I mentioned in the last post that certainty in food supply increased competition rather than cooperation, and noted it to be a paradox of sorts.
I thought about this a good bit!
It appears to me that, in the getting-on-well-with-each-other department, a harmful by-product of certainty in food supply (surely a very desirable thing) was greed.
But how did we become greedy as food supply became more certain?
An explanation is probably buried somewhere in the reality that usually land was acquired by people who were strong and smart, and mostly by methods that contained some element of force, bribery, dishonesty or even violence.
We only have to look at the way, for example, the Americas were colonised by landowners who replaced nomadic tribes in the 1800’s to see how this happens. I am sure it was no different thousands of years ago when land ownership first began in what is known as the Fertile Crescent – where farming as we know it today is reputed to have started.
I am sure that those early farmers gave short shrift to the existing hunter gatherers in those places where farming began, as the smart strong manipulators, those who would eventually become the nobility, (the fast-processors to be described in the Chapter on Leadership) rose to the upper echelons of society.
I cannot imagine any nomadic tribes obligingly abandoning their traditional hunting/gathering grounds to facilitate those who wanted to put fences around the land and own it!
Indeed, the insecurity that is evident in all our dealings with each other may come from our deeply embedded folk memory of scarcity going back to Paleolithic times (when virtually all of us were hunter-gatherers) and our efforts to eliminate same by farming. When we began to own land, the human mean gene was cultivated – pardon the pun – (or, perhaps, favoured or gained prominence) over the generous gene.
How did this happen?
Let us imagine for a moment that I own a lot, and I and my family are full, and have plenty, and you own nothing, and you and your family are hungry and constantly struggling. Obviously, you will want what I have, or the equivalent, and if there is no way that you can see yourself getting it then you will be angry. Then I will be afraid of your anger and will tend to protect what I have, fearful that I will lose it all if I give a little away to move towards equality.
Because my possessions now not only ensure food supply, they almost define me, and give me a kind of status in society that is enviable and desirable, perhaps an ability to influence and control others, and that most mysterious and seductive of attributes that I find so difficult to share…………… power.
And amongst my own peers, other landowners, there is inevitable competition over who has the best land, who has the most land, who can exercise most control over food production, puchase, distribution etc. and who among us can add to our wealth at the expense of others.
The irony is, of course, that we’d all be safer (and happier) if we all had an equal amount – but for me who has plenty – it is getting more and more difficult to imagine no possessions, as I mentioned already.
I believe that property ownership is related to many problems that beset society in the areas of birth, inheritance, inequality, illness and death, what used to be called illegitimacy etc., and even the tendency for males to dominate females.
When owning possessions became the norm, as well as land and livestock, women and children became men’s property.

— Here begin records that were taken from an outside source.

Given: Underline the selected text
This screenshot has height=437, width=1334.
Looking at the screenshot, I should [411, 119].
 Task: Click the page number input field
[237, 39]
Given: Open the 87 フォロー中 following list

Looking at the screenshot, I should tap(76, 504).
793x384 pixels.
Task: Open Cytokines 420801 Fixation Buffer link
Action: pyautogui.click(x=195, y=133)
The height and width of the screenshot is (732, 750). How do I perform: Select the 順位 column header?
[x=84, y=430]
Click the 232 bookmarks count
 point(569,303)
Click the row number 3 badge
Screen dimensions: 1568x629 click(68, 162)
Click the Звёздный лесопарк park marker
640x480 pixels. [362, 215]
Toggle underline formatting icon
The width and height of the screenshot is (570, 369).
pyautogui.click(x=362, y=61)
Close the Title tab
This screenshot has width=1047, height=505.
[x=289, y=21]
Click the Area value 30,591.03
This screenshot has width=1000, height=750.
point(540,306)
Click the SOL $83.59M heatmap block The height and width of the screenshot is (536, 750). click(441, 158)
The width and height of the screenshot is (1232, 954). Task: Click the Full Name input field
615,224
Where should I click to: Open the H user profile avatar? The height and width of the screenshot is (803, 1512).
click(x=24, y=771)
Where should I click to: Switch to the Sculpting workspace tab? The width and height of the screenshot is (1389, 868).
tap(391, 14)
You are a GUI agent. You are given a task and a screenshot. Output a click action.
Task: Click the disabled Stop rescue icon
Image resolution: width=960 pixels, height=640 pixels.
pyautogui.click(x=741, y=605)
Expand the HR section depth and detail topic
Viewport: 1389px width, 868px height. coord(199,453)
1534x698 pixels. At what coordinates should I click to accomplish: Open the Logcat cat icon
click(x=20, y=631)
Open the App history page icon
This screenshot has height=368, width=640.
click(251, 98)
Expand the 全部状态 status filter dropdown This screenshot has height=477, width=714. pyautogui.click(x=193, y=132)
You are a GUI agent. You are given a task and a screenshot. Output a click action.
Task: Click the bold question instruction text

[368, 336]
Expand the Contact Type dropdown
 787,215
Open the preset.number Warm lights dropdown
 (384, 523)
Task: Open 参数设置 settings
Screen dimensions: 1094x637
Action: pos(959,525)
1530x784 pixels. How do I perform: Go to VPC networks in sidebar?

Those who were smarter, stronger and had the know-how to be able to manipulate others were able to acquire the most property.
Therefore marriage became ritualised, women’s purpose was to bear children and children’s purpose was as much inheritance of land, to keep it in-the-family, as anything else.
I suggest that, in exploring the origins of trauma in the world in general, which I mentioned here, we should look at ownership. The reason I suggest this is that, if we are of a mind to, we can do whatever we feel like to something we own. If that includes other humans – including those in our own family – we can use and abuse with impunity, thereby causing trauma in those we abuse. This behaviour then propagates through time and space.
Negative type emotions that arose from having/not having possessions (fear, anger, envy, jealousy, shame etc.) and the trauma from experiencing violence propagated through the generations through upward and downward causation and became embedded in our genetic make-up as each generation passed.
It stands to reason that such emotions are not as intense at all in a society where no-one owns property and there is far more equality.
I propose that the more class distinction there is in a society the more fear there will be. This is as true nowadays as it was 10,000 years ago – we see it in our attitude to immigration.